* _INFORMATION PROVIDED_
- Opening Delimiter -
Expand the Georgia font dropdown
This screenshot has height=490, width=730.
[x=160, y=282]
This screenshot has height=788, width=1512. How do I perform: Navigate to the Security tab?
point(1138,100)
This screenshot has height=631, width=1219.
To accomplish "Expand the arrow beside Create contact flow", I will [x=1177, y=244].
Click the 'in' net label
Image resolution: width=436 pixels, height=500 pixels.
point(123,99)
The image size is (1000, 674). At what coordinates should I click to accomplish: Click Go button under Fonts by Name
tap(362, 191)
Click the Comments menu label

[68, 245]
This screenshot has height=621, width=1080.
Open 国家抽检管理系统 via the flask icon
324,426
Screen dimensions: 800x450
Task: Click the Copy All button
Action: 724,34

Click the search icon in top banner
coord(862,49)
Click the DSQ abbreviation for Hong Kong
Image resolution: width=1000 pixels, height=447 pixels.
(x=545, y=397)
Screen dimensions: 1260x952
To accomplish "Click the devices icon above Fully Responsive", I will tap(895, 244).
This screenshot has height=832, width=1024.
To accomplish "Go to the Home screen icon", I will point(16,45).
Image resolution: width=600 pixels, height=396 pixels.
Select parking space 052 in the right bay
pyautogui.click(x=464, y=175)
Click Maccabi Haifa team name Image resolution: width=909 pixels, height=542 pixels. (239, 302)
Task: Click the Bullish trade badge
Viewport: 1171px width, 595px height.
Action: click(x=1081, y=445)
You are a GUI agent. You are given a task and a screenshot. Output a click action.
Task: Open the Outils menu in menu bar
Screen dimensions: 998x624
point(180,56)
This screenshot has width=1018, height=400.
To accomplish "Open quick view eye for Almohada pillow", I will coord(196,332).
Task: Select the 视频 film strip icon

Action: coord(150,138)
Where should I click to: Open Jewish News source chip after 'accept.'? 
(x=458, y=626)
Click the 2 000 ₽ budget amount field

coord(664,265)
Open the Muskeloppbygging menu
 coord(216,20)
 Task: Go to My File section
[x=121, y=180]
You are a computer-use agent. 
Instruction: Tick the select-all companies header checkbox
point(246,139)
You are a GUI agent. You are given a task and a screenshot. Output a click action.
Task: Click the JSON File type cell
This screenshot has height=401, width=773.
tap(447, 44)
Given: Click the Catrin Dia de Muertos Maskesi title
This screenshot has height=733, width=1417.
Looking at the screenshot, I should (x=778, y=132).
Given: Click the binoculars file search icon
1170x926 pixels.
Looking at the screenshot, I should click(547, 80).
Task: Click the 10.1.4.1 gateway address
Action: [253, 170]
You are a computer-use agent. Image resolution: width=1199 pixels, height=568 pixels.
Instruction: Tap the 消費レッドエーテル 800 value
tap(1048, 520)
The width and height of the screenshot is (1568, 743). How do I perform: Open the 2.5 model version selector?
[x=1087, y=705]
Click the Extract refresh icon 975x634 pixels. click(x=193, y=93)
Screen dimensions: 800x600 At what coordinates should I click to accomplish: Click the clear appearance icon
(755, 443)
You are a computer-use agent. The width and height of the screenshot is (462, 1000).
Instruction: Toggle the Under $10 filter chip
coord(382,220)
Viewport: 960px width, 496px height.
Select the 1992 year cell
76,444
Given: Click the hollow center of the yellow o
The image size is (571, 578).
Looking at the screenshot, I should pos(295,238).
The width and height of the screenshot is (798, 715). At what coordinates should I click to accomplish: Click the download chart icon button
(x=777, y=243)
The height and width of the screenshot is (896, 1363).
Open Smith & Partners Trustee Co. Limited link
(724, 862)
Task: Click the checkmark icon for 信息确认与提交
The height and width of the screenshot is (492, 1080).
- Closing Delimiter -
* _ACTIVITY_
Character for character, output the whole material above.

* _SOLUTION FOR THIS TASK_
Expand the Georgia font dropdown
This screenshot has height=490, width=730.
[x=160, y=282]
This screenshot has height=788, width=1512. How do I perform: Navigate to the Security tab?
point(1138,100)
This screenshot has height=631, width=1219.
To accomplish "Expand the arrow beside Create contact flow", I will [x=1177, y=244].
Click the 'in' net label
Image resolution: width=436 pixels, height=500 pixels.
point(123,99)
The image size is (1000, 674). At what coordinates should I click to accomplish: Click Go button under Fonts by Name
tap(362, 191)
Click the Comments menu label

[68, 245]
This screenshot has height=621, width=1080.
Open 国家抽检管理系统 via the flask icon
324,426
Screen dimensions: 800x450
Task: Click the Copy All button
Action: 724,34

Click the search icon in top banner
coord(862,49)
Click the DSQ abbreviation for Hong Kong
Image resolution: width=1000 pixels, height=447 pixels.
(x=545, y=397)
Screen dimensions: 1260x952
To accomplish "Click the devices icon above Fully Responsive", I will tap(895, 244).
This screenshot has height=832, width=1024.
To accomplish "Go to the Home screen icon", I will point(16,45).
Image resolution: width=600 pixels, height=396 pixels.
Select parking space 052 in the right bay
pyautogui.click(x=464, y=175)
Click Maccabi Haifa team name Image resolution: width=909 pixels, height=542 pixels. (239, 302)
Task: Click the Bullish trade badge
Viewport: 1171px width, 595px height.
Action: click(x=1081, y=445)
You are a GUI agent. You are given a task and a screenshot. Output a click action.
Task: Open the Outils menu in menu bar
Screen dimensions: 998x624
point(180,56)
This screenshot has width=1018, height=400.
To accomplish "Open quick view eye for Almohada pillow", I will coord(196,332).
Task: Select the 视频 film strip icon

Action: coord(150,138)
Where should I click to: Open Jewish News source chip after 'accept.'? 
(x=458, y=626)
Click the 2 000 ₽ budget amount field

coord(664,265)
Open the Muskeloppbygging menu
 coord(216,20)
 Task: Go to My File section
[x=121, y=180]
You are a computer-use agent. 
Instruction: Tick the select-all companies header checkbox
point(246,139)
You are a GUI agent. You are given a task and a screenshot. Output a click action.
Task: Click the JSON File type cell
This screenshot has height=401, width=773.
tap(447, 44)
Given: Click the Catrin Dia de Muertos Maskesi title
This screenshot has height=733, width=1417.
Looking at the screenshot, I should (x=778, y=132).
Given: Click the binoculars file search icon
1170x926 pixels.
Looking at the screenshot, I should click(547, 80).
Task: Click the 10.1.4.1 gateway address
Action: [253, 170]
You are a computer-use agent. Image resolution: width=1199 pixels, height=568 pixels.
Instruction: Tap the 消費レッドエーテル 800 value
tap(1048, 520)
The width and height of the screenshot is (1568, 743). How do I perform: Open the 2.5 model version selector?
[x=1087, y=705]
Click the Extract refresh icon 975x634 pixels. click(x=193, y=93)
Screen dimensions: 800x600 At what coordinates should I click to accomplish: Click the clear appearance icon
(755, 443)
You are a computer-use agent. The width and height of the screenshot is (462, 1000).
Instruction: Toggle the Under $10 filter chip
coord(382,220)
Viewport: 960px width, 496px height.
Select the 1992 year cell
76,444
Given: Click the hollow center of the yellow o
The image size is (571, 578).
Looking at the screenshot, I should pos(295,238).
The width and height of the screenshot is (798, 715). At what coordinates should I click to accomplish: Click the download chart icon button
(x=777, y=243)
The height and width of the screenshot is (896, 1363).
Open Smith & Partners Trustee Co. Limited link
(724, 862)
Task: Click the checkmark icon for 信息确认与提交
The height and width of the screenshot is (492, 1080).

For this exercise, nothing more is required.